手術後の入院はひと月ほどの予定という話ではあったが、いったいどういう状態で帰ってくるのだろう。立てるのか、歩けるのか、リハビリすれば歩けるようになるのか、認知症は悪化しているのだろうか。どれほど。どんな風に。
帰ってくるのは「どんな」父なのだろう。慣れ親しんだ父だろうか。二人の間の合言葉や使い古したジョークは通じるだろうか。一緒に歌った歌をまた歌えるだろうか。いつもの散歩道をまた歩けるだろうか。最後に一緒に散歩した時のように、木陰のベンチで並んでソフトクリームを食べることはあるのだろうか。足繁く通った「三角公園」や「広場」は、まだ父の中に存在するだろうか。
両親の住むマンションの、今では物置と化した部屋は、数年前まで「父の部屋」だった。建築家としての最後の仕事もそこでした。今でもデスクが、オフィスチェアが、PCが、プリンターが置いてある。かつてかまえていた事務所にあった、古いスチールの引き出しもある。どの引き出しも、開けるとそこに几帳面だった父の面影がある。きっちりと区切られ、様々な文具が整然と並んでいる。定規は長さの順に並んでいるし、鉛筆はみなピンと削って尖らせてある。ペーパークリップは大きさごとに。ダブルクリップは色ごとに。幕の内弁当のようだとも思うし、昔懐かしいテトリスのようだとも思う。
そんな「引き出し」を作った父はもういない。
そんな引き出しがあることを覚えているのかさえよくわからない。
私は、引き出しを上から順に開けては、時々「もういなくなってしまった父」を思い出している。
靴下を探して見つけられず、衣装箪笥の中身をぐちゃぐちゃにしてしまっては母に怒られる父と、あの整然と整理された引き出しを作り維持していた人は、同じ人なのだけれど、同じ人ではない。少しづつ、少しづつ、父は変わってゆく。あの父はもういない。まるで要らない皮を一枚づつ脱ぎ捨てていくかのように。歳をとるとはそういうことだ。

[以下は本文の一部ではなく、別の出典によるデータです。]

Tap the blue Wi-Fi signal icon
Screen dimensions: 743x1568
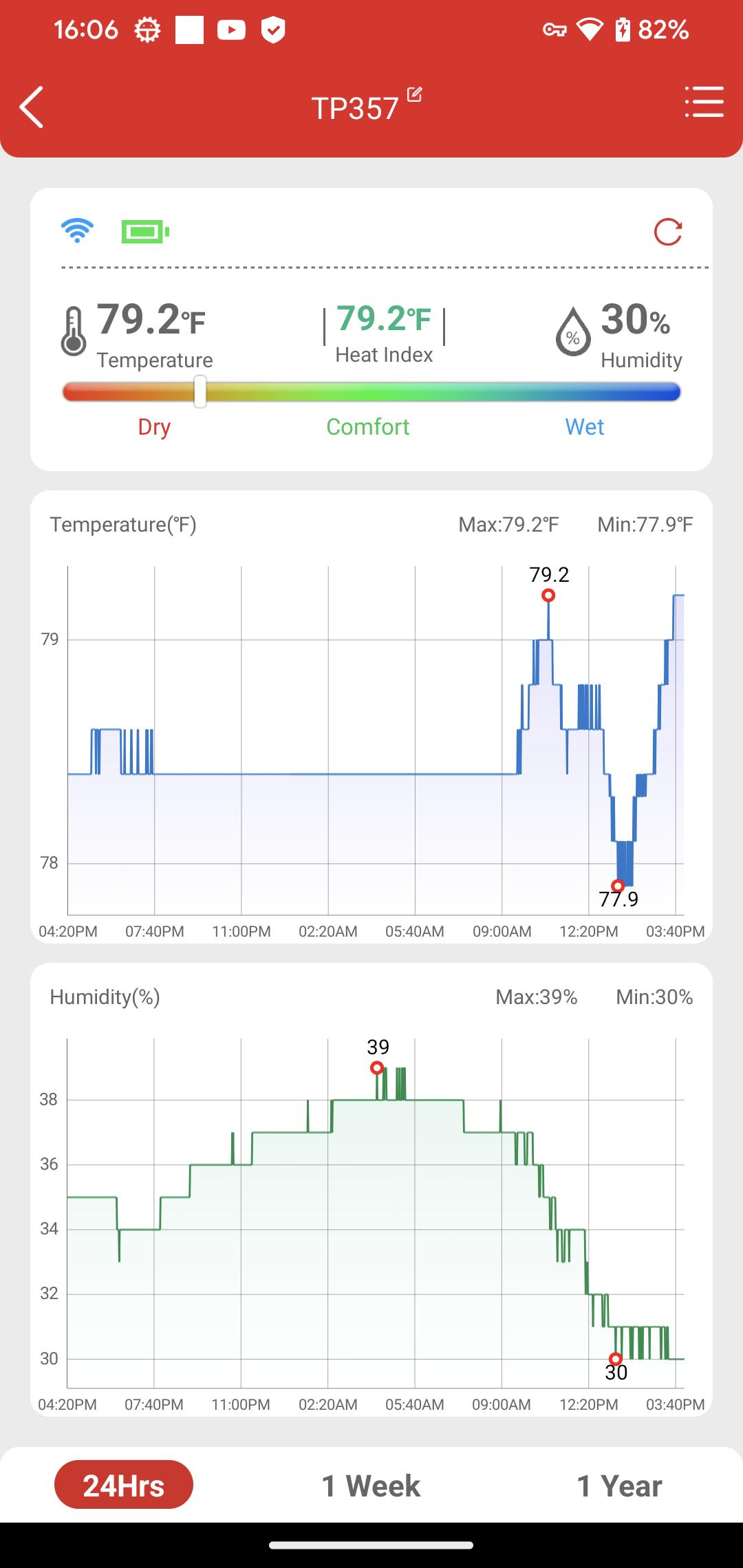[x=77, y=230]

年老いた両親と日々を過ごすということはそういうことだ。そうやって、私は「私の」父との長い別れを過ごしている。
とはいえ、悪いことばかりではない。歳をとり、病が進み、父の世界は少しづつシンプルで美しいものになっていっているように思える。綺麗なものは綺麗だし、可愛いものは可愛いし、美味しいものは美味しいし、怖いものは怖いし、痛いものは痛い。道ですれ違うすべての子どもに、父は「うわあ、可愛いねえ」という。犬にもいう。喜ばれることもあるし、奇異の目でみられることもあるが、父が気にしている様子はない。だって、可愛いものは、可愛いのだから。私もにこにこと「ほんまや、可愛いねえ」という。猫を見ると「あれは、ミイや」という。父が子どもの頃に可愛がっていた猫の名前だ。猫はみな等しく、愛しくてたまらぬ「ミイ」なのだ。
早く帰ってきて欲しい。Come back home soon. I miss you, Dad.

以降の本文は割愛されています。